No caso concreto, conforme a sentença, a recusa de cobertura por parte do convênio médico ultrapassa a esfera do mero dissabor, impondo à autora “sentimento de humilhação e de impotência, ofendendo gravemente sua integridade psíquica”. Segundo o julgador, em situações desse tipo, o paciente já se encontra fragilizado e, muitas vezes, desesperado e deprimido, sendo-lhe imposto sofrimento desnecessário e cruel. A empresa interpôs recurso ao colégio recursal, que ainda será apreciado.

Princípio da boa-fé
A decisão da 3ª Vara do JEC se fundamentou no Código Civil (CC), no Código de Defesa do Consumidor (CDC) e em súmula do Superior Tribunal de Justiça, mas enfatizou a prevalência do princípio da boa-fé. “Respeitado o princípio do pacta sunt servanda (os pactos devem ser cumpridos ou o contrato se faz lei entre as partes), não há que se deixar de lado a boa-fé objetiva, a qual deve direcionar os contratantes, pós e pré-contrato, bem como em todo o decorrer da relação contratual”.

A inobservância dessa boa-fé objetiva, de acordo com o magistrado, seria ignorar a natureza e o fim social do contrato. Como consequência, o convênio médico perderia a sua razão de ser, que é a saúde do consumidor, “portanto, sua vida, tendo em vista que este bem jurídico é o mais relevante do ordenamento jurídico pátrio”. O juiz acrescentou que o plano, ao aceitar a incumbência de cuidar de vidas, deve proporcionar o necessário para o paciente atingir a cura ou ter amenizado o seu quadro clínico.

A Súmula 469 do STJ reconhece a aplicação do CDC aos contratos de plano de saúde. O artigo 423 do CC dispõe que, “quando houver no contrato de adesão cláusulas ambíguas ou contraditórias, dever-se-á adotar a interpretação mais favorável ao aderente”. O CDC, em seu artigo 14, prevê como regra a responsabilidade objetiva dos fornecedores, bastando para o seu reconhecimento a demonstração da ocorrência de fato, do dano e do nexo causal entre ambos.

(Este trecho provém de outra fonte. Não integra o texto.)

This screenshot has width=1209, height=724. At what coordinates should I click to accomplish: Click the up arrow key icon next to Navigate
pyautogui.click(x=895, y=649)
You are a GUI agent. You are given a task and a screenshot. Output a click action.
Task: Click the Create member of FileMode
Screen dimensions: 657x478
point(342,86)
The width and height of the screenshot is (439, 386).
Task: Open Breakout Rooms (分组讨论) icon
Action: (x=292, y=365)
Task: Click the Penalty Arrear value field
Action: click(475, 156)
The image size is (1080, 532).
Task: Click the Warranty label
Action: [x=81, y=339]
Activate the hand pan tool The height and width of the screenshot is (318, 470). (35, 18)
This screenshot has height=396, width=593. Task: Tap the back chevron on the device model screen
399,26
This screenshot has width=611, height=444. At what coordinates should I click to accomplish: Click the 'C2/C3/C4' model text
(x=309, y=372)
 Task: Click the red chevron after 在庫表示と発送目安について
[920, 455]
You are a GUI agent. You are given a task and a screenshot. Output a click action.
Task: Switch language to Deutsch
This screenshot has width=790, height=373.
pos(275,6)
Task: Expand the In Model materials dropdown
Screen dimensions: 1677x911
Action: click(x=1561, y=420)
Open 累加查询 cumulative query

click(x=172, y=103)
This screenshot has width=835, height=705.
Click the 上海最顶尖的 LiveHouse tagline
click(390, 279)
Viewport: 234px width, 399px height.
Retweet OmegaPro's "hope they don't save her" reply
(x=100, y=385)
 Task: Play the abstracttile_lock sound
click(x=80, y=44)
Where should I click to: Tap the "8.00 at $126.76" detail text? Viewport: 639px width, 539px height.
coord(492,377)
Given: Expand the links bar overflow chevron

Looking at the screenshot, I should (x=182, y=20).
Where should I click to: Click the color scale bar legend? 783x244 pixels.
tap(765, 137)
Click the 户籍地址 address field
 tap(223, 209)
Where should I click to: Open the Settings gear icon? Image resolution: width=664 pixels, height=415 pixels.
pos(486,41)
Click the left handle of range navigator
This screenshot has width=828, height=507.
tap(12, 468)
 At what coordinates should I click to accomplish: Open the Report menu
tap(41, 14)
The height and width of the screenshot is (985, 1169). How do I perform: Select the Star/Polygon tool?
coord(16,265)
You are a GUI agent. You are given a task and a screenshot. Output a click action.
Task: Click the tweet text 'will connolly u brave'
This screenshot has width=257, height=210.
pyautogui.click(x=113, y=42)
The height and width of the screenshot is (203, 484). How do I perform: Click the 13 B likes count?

“Disso resulta que, ainda que exista cláusula contratual com previsão de exclusão de cobertura para certos procedimentos ou medicamentos, esta deve ser interpretada, se dúbia, em favor do hipossuficiente e, se abusiva, considerada nula. Compete ao médico responsável pelo paciente avaliar a necessidade do tratamento, procedimento e/ou exame, do contrário, estaria se negando a própria finalidade do contrato, que é assegurar a continuidade da vida e da saúde”, concluiu o magistrado.

STJ e o rol da ANS
A 2ª Seção do STJ julga recursos para definir a extensão da cobertura dos planos de saúde. A discussão está centrada no rol de procedimentos da ANS. O julgamento teve início em setembro de 2021, quando o relator, ministro Luis Felipe Salomão, votou pela taxatividade da lista da agência de saúde. No último dia 23 de fevereiro, a ministra Nancy Andrighi considerou o rol exemplificativo, ou seja, não precisa ser seguido à risca. Ainda nessa data, o julgamento foi suspenso porque o ministro Villas Bôas Cueva pediu vista.